Bedenke! Auch ein Richter will sich nicht zumüllen und nur das Wissen, was für ihn auch entscheidungsrelevant ist. Erst wenn hier Zweifel bestehen, wird das zu einem Thema.
Und trenn dich bitte von dem Glauben, dass eine Kündigung nur dann wirksam ist, wenn ein Richter dieses festgestellt hat.
Es ist genau anders herum.
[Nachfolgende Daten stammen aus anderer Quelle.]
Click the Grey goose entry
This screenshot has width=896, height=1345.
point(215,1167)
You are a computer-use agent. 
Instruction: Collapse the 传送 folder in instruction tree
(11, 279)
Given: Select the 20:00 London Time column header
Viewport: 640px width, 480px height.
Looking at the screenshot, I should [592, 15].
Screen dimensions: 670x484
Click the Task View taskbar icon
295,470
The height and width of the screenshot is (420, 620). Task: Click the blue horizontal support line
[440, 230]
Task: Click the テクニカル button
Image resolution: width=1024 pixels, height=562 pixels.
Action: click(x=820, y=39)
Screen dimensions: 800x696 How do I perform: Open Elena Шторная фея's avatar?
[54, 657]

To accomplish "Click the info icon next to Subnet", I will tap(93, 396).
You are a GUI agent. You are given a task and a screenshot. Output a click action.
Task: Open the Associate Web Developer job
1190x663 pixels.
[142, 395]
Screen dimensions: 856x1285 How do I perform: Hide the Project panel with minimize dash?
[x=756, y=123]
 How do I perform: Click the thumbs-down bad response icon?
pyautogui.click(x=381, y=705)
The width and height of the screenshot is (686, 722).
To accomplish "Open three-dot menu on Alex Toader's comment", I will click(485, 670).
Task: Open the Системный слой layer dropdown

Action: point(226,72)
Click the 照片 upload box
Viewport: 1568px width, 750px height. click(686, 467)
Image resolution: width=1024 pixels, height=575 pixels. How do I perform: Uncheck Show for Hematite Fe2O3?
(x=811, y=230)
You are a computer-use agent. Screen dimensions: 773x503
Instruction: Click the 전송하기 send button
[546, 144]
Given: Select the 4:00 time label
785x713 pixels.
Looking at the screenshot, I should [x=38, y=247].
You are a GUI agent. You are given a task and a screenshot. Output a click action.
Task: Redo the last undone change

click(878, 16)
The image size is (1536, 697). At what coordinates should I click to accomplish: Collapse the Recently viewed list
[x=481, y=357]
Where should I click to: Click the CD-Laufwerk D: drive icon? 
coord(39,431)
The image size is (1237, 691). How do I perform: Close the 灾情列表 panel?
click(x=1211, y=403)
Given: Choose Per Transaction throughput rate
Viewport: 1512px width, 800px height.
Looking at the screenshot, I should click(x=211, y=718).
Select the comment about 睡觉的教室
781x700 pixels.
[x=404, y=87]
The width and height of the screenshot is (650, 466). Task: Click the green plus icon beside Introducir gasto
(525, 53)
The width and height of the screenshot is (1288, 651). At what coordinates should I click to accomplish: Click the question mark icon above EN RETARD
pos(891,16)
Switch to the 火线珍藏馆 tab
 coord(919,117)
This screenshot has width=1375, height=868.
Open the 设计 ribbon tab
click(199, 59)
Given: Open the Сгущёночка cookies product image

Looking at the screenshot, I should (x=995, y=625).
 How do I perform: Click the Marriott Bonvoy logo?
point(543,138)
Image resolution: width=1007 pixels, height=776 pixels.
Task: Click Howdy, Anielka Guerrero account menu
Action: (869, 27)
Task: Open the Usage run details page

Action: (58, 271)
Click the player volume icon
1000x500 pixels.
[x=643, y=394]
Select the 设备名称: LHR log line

Er stellt nicht die Wirksamkeit fest, sondern deren Unwirksamkeit.
Im Vorfeld unwirksam ist sie nur dann, wenn der Betriebsrat vorher nicht angehört oder der besondere Kündigungsschutz bestimmter Personengruppen nicht beachtet wurde.
Offensichtlich unwirksam ist eine Kündigung dann, wenn sich diese Unwirksamkeit schon aus dem Vorbringen des AG ergibt oder sich die Unwirksamkeit der Kündigung jedem halbwegs Kundigen geradezu aufdrängt.
Ich hoffe, das hat dir jetzt einwenig weiter geholfen.
Das ist jetzt zwar etwas lang geworden und man wird mich dann vielleicht auch wieder als einen in einen Schreibwahn verfallenen bezeichnen, aber damit muss man halt leben, wenn man kein Steno beherrscht.